What is Ripple20?
Ripple20 is a series of 19 zero day vulnerabilities that affect hundreds of millions of devices, and were discovered by JSOF research labs in a TCP/IP stack that is widely used in embedded and IoT devices. The starting point for these vulnerabilities is an embedded TCP/IP low-level Internet protocol suite library by a company called Treck, inc. This is a basic networking element, a building block, useful in any context, for any device that works over a network. Treck TCP/IP is a proprietary fully featured TCP/IP communication stack designed for embedded devices and real-time operating systems. While our research was focused on security, our general impression is that it works well and has high performance. The large client base would suggest the same.
Overview- Ripple20
The JSOF research lab has discovered a series of zero-day vulnerabilities in a widely used low-level TCP/IP software library developed by Treck, Inc. The 19 vulnerabilities, given the name Ripple20, affect hundreds of millions of devices (or more) and include multiple remote code execution vulnerabilities. The risks inherent in this situation are high. Just a few examples: data could be stolen off of a printer, an infusion pump behavior changed, or industrial control devices could be made to malfunction. An attacker could hide malicious code within embedded devices for years. One of the vulnerabilities could enable entry from outside into the network boundaries; and this is only a small taste of the potential risks.
The interesting thing about Ripple20 is the incredible extent of its impact, magnified by the supply chain factor. The wide-spread dissemination of the software library (and its internal vulnerabilities) was a natural consequence of the supply chain “ripple-effect”. A single vulnerable component, though it may be relatively small in and of itself, can ripple outward to impact a wide range of industries, applications, companies, and people.

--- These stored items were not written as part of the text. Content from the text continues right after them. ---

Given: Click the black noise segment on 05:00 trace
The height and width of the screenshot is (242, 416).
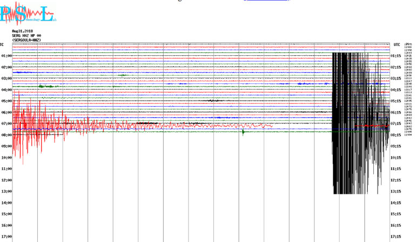Looking at the screenshot, I should click(x=215, y=101).
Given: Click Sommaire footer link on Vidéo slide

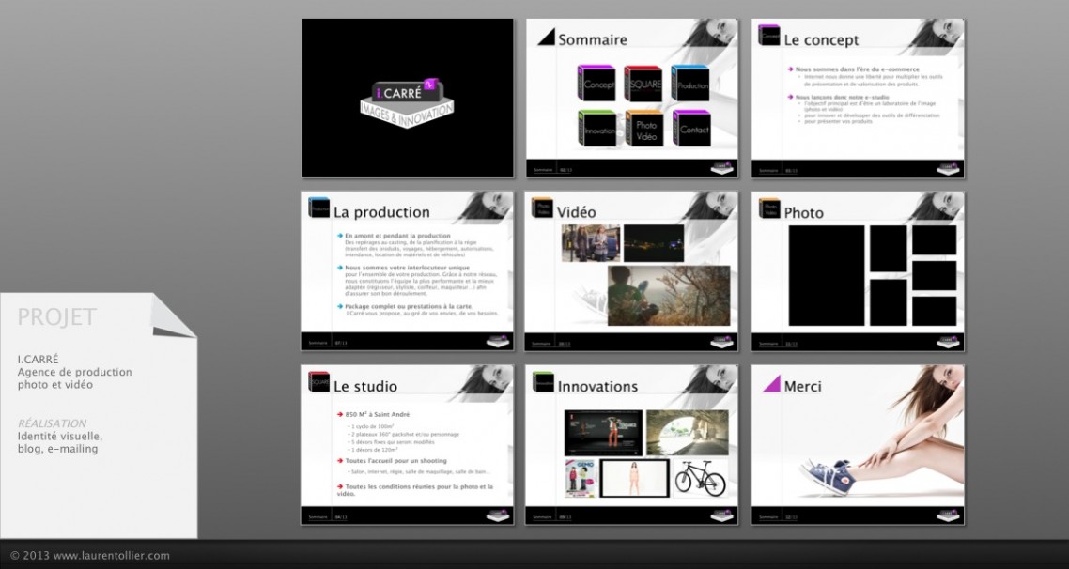Looking at the screenshot, I should (x=542, y=344).
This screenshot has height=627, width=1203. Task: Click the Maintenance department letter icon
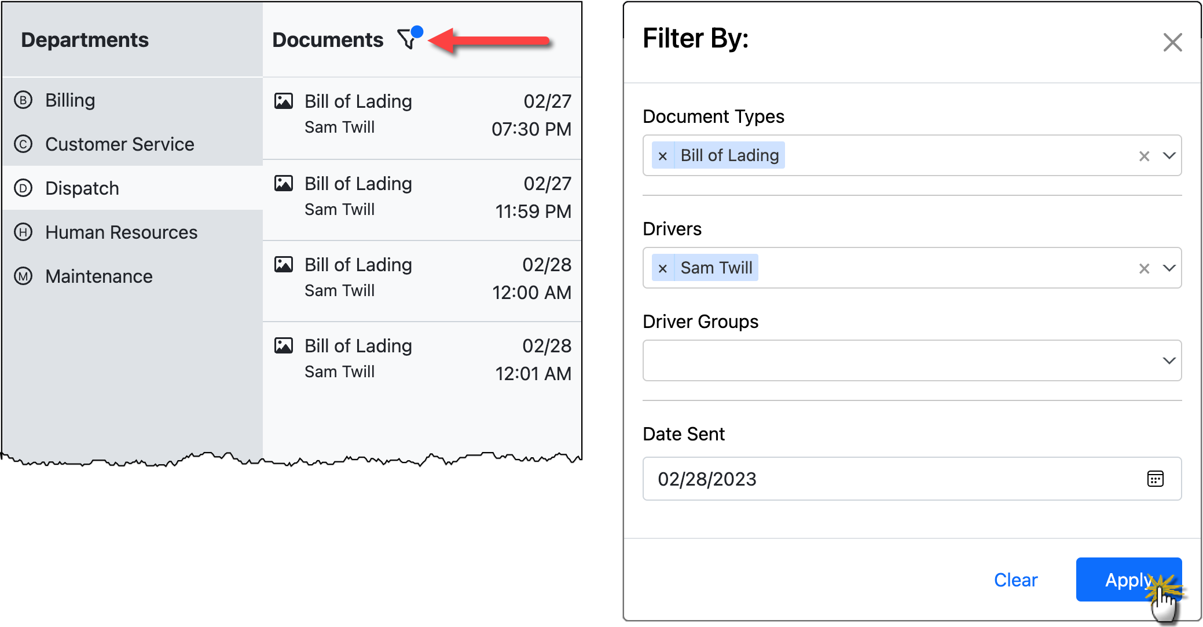click(22, 276)
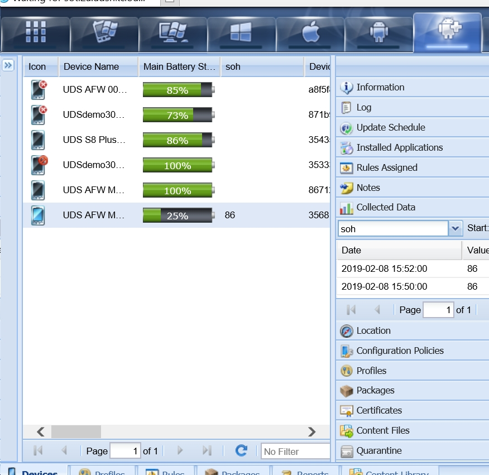Click the Location compass icon
Screen dimensions: 489x475
coord(347,331)
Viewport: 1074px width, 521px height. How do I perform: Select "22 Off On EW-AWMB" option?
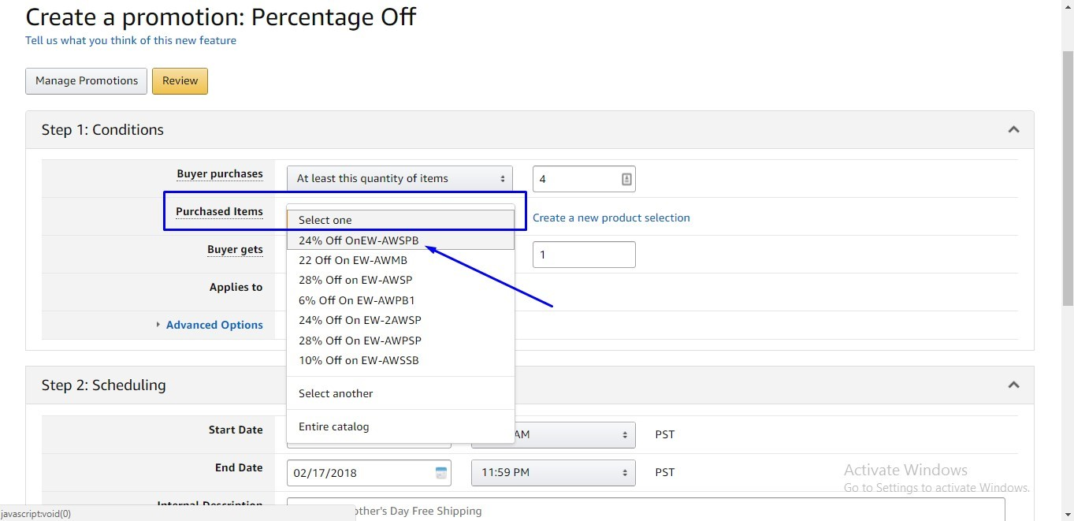pyautogui.click(x=353, y=260)
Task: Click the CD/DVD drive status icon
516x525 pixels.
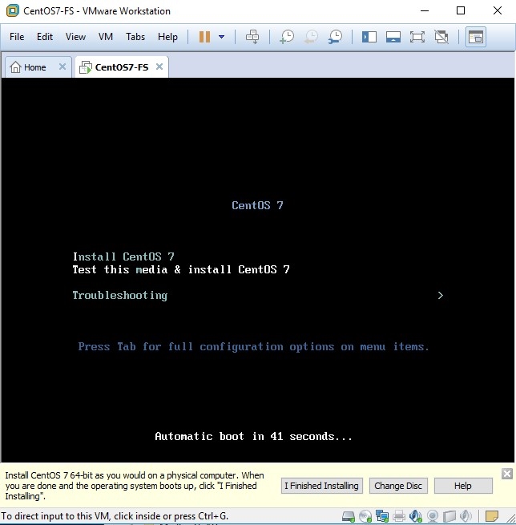Action: (x=365, y=516)
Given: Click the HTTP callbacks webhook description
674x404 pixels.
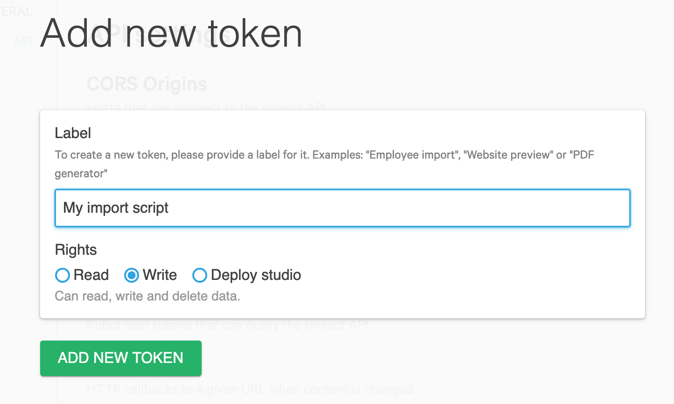Looking at the screenshot, I should [250, 389].
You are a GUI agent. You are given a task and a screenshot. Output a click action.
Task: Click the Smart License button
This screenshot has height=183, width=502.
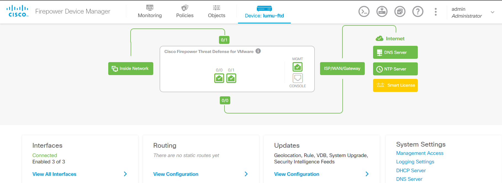[395, 85]
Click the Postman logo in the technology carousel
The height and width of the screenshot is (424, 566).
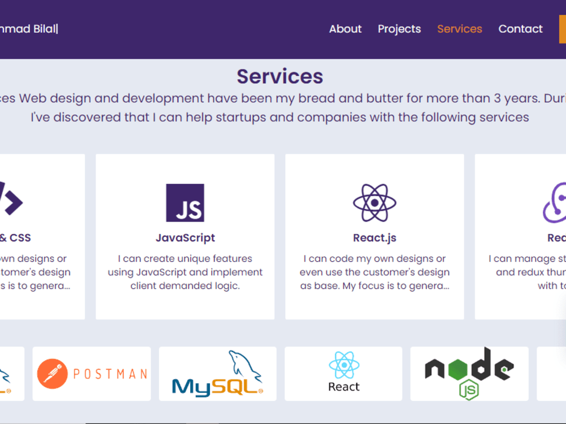[91, 374]
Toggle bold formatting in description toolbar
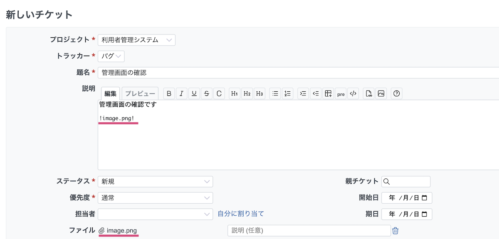Screen dimensions: 499x239 pyautogui.click(x=169, y=93)
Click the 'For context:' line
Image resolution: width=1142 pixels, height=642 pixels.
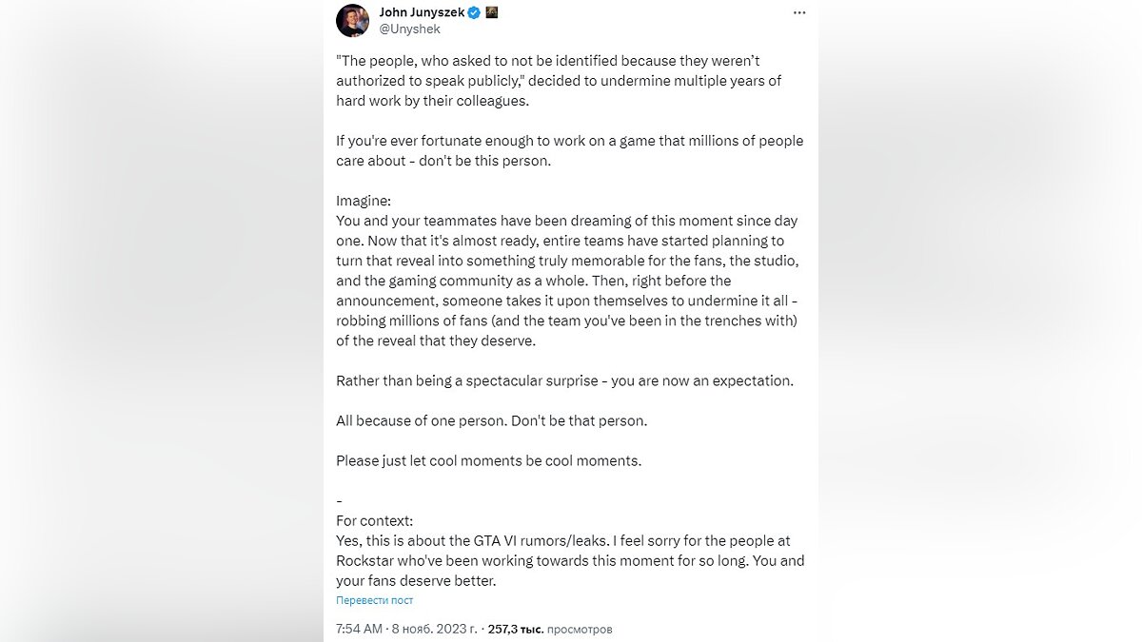(x=375, y=520)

Ripple20 reached critical IoT devices from a wide range of fields, involving a diverse group of vendors. Affected vendors range from one-person boutique shops to Fortune 500 multinational corporations, including HP, Schneider Electric, Intel, Rockwell Automation, Caterpillar, Baxter, as well as many other major international vendors suspected of being of vulnerable in medical, transportation, industrial control, enterprise, energy (oil/gas), telecom, retail and commerce, and other industries.
CVE-2020–11896 Overview CVE-2020–11896 is a critical vulnerability in Treck TCP/IP stack. It allows for Remote Code execution by any attacker that can send UDP packets to an open port on the target device. A prerequisite of this vulnerability is that the device supports IP fragmentation with IP tunneling. In some of the cases where this prerequisite is not met, there will remain a DoS vulnerability.